Fellow panelist David Lubarsky, MD, MBA, president and CEO of the Westchester Medical Center Health Network, said his system is already seeing great success in deploying such technology. The AI Westchester uses misses very few breast cancers and is “actually better than human beings,” he told the audience.“For women who aren’t considered high risk, if the test comes back negative, it’s wrong only about 3 times out of 10,000,” Lubarsky said.
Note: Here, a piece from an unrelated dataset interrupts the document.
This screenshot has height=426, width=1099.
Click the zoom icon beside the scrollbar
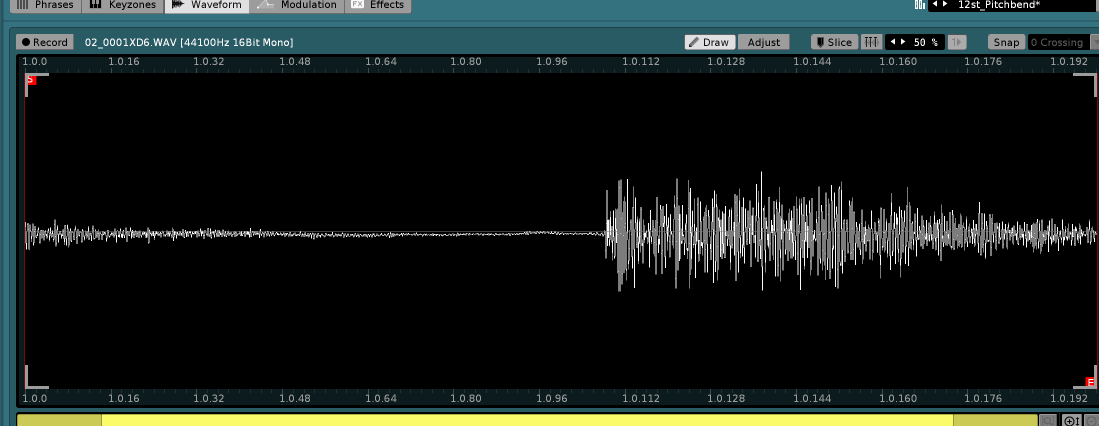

Molitor5901: Fellow panelist David Lubarsky, MD, MBA, president and CEO of the Westchester Medical Center Health Network, said his system is already seeing great success in deploying such technology. The AI Westchester uses misses very few breast cancers and is “actually better than human beings,” he told the audience.“For women who aren’t considered high risk, if the test comes back negative, it’s wrong only about 3 times out of 10,000,” Lubarsky said. Sounds like 3 wrongs are an acceptable level of risk for this CEO. It would be interesting to put radiologists up against AI to see which have better results, but I would still rather a human read my chart and then have AI give the second opinion, rather than the other way around.